BOTTI DI CAPODANNO, SEI FERITI
Il più grave è un operaio di Lenola ustionato
A Fondi la prima nata

LATINA – E’ di sei feriti il bilancio della notte di Capodanno. A riportare le ferite più gravi un operaio di Lenola di 31 anni, Rossano De Filippis che era in compagnia di alcuni amici quando ha fatto esplodere un botto confezionato in maniera artigianale ed è rimasto ferito alla mano e al volto. Immediatamente soccorso è stato trasportato prima in ospedale a Fondi e poi trasferito a Roma al Sant’Eugenio: ha riportato ustioni di primo e secondo grado. Feriti lievemente gli altri cinque pontini che allo scoccare della mezzanotte armeggiavano con fuochi rivelatisi pericolosi.
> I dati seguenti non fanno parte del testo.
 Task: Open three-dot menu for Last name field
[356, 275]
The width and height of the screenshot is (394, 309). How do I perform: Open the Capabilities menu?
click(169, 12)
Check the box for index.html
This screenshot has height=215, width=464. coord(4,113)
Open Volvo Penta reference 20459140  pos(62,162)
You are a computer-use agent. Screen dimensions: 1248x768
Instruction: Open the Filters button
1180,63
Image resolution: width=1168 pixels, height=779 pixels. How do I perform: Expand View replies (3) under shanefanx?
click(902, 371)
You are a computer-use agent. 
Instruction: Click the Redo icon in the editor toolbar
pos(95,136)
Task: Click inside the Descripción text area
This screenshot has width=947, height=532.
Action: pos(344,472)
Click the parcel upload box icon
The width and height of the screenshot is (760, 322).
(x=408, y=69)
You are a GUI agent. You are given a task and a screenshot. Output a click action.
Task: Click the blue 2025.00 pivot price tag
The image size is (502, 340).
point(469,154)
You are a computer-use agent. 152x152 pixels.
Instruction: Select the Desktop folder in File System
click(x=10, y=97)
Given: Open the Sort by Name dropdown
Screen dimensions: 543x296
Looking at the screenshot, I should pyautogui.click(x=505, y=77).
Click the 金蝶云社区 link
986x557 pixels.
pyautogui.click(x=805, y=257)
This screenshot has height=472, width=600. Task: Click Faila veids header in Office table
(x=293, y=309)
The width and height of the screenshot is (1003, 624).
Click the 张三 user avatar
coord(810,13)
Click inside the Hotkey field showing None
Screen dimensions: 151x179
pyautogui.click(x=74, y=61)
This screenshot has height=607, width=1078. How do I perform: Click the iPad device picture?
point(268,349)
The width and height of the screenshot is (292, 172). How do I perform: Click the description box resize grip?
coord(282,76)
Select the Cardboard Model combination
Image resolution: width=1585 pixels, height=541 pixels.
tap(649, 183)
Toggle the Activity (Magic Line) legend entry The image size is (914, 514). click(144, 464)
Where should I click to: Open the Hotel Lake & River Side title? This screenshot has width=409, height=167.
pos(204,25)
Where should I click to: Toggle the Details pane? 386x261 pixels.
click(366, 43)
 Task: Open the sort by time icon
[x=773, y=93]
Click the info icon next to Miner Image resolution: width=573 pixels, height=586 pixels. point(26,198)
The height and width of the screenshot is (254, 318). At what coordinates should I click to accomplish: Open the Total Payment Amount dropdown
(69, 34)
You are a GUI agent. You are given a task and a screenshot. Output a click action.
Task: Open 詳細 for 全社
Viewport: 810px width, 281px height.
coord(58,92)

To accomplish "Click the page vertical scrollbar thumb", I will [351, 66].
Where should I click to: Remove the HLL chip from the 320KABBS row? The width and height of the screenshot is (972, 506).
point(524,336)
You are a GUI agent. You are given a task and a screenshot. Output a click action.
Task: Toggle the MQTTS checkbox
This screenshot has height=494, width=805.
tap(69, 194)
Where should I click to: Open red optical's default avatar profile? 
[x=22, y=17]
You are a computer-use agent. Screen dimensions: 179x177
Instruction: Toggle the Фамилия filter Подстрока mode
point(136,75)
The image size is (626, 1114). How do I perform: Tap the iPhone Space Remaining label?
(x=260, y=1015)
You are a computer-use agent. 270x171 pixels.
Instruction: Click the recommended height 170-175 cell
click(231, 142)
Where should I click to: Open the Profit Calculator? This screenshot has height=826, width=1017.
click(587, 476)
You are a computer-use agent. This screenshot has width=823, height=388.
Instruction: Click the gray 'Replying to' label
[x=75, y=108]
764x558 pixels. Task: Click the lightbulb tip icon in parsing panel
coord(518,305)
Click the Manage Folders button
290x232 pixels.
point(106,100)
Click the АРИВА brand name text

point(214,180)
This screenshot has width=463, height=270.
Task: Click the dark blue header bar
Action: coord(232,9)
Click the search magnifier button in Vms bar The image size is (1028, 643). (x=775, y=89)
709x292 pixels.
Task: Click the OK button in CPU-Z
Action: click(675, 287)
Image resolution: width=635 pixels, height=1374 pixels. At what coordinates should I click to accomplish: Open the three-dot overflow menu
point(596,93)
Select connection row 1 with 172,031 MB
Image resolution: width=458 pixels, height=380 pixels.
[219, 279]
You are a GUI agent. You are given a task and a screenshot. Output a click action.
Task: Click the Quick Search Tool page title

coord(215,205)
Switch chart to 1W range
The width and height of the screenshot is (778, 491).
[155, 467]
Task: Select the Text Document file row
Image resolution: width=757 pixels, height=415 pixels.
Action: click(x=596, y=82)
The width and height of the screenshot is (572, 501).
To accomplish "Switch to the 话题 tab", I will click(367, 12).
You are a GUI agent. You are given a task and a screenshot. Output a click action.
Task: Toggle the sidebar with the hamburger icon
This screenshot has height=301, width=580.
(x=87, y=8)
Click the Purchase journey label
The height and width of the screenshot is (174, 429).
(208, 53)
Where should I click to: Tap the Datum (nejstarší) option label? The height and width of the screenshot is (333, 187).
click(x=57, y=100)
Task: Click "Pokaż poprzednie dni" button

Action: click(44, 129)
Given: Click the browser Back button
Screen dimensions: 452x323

Il passaggio tra il vecchio e il nuovo anno ha visto consumarsi anche due tragedie in provincia di Latina. Un uomo di 72 anni e una donna di 58 sono deceduti per arresto cardiaco poco dopo il brindisi. Il primo si trovava con la famiglia in un locale di Santa Fecitola; la signora invece era a Fondi, ad una festa in famiglia. In entrambi i casi è stato inutile l’intervento del 118.

LA PRIMA NATA – E’ venuta alla luce al San Giovanni di Dio di Fondi la prima nata dell’anno in provincia di Latina. E’  Clara Morelli e alle  7,42 del 1 gennaio la piccola, che pesa tre chili e quattrocento grammi, è stata presa tra le braccia dalla sua mamma.  Ad Aprilia è venuto al mondo il secondo nato del 2013 in provincia, si chiama Filippo Vattone, mentre al Goretti di Latina l’evento si è fatto attendere più del solito: ci sono volute le cinque e un quarto del pomeriggio per festeggiare Edoardo Pennacchi, nato da un parto cesareo. Il padre è anche cugino dello scrittore Antonio Pennacchi.